> **ASSIGNMENT**:
Write out the short biography of Géraldine Carré word for word, from start to finish.

#### PAGE EXCERPT

- Born: 15 September 1969 Lyon, France
- Died: 3 May 2024 (aged 54) Mallorca, Spain
- Education: Diplôme national de licence [fr]
- Occupations: Journalist Television presenter

= Géraldine Carré =

French journalist and television presenter (1969–2024)

Géraldine Carré (15 September 1969 – 3 May 2024) was a French journalist and television presenter. She was also a voice actress, providing dubs for documentaries and advertisements. She published a book on motherhood with Alix Girod de l'Ain in 1998.

Carré began her career on radio in 1990 on Europe 2 and hosted shows until 2002. In 1994, she joined television on Paris Première, TF1, and France 2, and Canal+.

########
#### RECORD EXTRACTS

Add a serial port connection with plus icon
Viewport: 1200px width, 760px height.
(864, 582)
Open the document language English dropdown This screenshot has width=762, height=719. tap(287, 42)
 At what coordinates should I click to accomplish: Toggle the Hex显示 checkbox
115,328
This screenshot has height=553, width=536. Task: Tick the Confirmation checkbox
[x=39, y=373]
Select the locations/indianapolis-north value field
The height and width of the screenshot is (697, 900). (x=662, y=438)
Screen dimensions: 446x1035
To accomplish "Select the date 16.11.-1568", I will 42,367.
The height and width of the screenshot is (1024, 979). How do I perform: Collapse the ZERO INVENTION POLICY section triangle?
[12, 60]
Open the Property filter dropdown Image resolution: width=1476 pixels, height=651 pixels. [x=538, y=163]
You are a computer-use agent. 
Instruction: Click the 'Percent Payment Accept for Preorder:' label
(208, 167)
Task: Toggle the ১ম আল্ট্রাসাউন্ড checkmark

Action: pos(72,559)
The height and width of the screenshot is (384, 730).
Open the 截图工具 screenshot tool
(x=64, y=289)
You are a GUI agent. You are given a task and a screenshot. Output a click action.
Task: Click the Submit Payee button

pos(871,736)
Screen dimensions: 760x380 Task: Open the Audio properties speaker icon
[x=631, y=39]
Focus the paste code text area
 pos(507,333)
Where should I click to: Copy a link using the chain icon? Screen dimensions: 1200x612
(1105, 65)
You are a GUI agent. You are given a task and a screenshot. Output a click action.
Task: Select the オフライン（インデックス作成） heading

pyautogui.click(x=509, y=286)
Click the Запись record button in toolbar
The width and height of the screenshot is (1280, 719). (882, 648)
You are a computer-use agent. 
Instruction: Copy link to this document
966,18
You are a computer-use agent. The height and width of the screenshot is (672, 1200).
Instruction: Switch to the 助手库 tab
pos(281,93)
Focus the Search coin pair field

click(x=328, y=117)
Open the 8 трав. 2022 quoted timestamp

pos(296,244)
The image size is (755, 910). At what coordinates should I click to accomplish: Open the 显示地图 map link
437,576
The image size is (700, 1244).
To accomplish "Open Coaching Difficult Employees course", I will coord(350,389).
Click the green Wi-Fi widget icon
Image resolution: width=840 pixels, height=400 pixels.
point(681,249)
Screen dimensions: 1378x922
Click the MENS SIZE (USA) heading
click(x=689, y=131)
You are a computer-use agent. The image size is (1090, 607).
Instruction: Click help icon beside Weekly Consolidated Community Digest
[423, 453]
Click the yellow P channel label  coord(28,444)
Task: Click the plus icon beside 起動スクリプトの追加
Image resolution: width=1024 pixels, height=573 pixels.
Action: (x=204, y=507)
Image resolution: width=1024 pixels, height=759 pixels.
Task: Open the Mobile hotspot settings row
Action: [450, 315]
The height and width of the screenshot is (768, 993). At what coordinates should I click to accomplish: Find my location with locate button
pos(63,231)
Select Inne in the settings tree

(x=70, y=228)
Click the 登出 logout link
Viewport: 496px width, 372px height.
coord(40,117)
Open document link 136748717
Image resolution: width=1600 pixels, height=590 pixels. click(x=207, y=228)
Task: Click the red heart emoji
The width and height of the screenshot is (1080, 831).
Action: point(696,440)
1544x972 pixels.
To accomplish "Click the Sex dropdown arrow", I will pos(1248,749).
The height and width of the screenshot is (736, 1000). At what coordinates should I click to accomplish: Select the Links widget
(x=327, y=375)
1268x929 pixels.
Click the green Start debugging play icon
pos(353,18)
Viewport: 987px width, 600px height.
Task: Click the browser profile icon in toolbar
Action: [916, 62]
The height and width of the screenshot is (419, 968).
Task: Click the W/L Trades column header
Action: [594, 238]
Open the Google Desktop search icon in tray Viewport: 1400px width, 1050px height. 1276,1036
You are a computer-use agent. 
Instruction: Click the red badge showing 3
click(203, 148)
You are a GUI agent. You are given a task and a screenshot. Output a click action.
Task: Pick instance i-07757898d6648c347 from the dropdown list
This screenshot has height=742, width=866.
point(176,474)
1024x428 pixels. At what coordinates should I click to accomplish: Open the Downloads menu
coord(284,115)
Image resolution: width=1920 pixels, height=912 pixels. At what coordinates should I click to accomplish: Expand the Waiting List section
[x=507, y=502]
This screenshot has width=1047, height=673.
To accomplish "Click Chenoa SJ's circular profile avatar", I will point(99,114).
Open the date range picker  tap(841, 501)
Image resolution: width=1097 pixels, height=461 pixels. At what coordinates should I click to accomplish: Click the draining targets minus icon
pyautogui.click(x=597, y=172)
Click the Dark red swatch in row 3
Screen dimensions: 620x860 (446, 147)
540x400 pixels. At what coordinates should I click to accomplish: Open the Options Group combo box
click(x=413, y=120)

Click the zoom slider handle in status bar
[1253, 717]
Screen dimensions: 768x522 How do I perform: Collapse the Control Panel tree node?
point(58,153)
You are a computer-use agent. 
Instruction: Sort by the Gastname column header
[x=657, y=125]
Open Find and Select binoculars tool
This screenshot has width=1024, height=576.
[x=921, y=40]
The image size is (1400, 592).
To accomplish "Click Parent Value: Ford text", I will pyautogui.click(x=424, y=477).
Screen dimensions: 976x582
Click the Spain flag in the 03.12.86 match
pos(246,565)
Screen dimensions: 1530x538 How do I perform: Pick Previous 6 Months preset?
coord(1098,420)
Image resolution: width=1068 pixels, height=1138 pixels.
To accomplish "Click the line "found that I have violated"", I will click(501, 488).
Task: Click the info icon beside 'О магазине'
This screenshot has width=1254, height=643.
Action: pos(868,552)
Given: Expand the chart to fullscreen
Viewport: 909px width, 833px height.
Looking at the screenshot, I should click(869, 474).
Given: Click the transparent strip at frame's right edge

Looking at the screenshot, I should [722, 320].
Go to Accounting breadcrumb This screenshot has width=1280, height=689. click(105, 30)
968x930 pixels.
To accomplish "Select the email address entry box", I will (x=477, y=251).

########

> **SOLUTION TO THIS PROBLEM**:
- Born: 15 September 1969 Lyon, France
- Died: 3 May 2024 (aged 54) Mallorca, Spain
- Education: Diplôme national de licence [fr]
- Occupations: Journalist Television presenter

= Géraldine Carré =

French journalist and television presenter (1969–2024)

Géraldine Carré (15 September 1969 – 3 May 2024) was a French journalist and television presenter. She was also a voice actress, providing dubs for documentaries and advertisements. She published a book on motherhood with Alix Girod de l'Ain in 1998.

Carré began her career on radio in 1990 on Europe 2 and hosted shows until 2002. In 1994, she joined television on Paris Première, TF1, and France 2, and Canal+.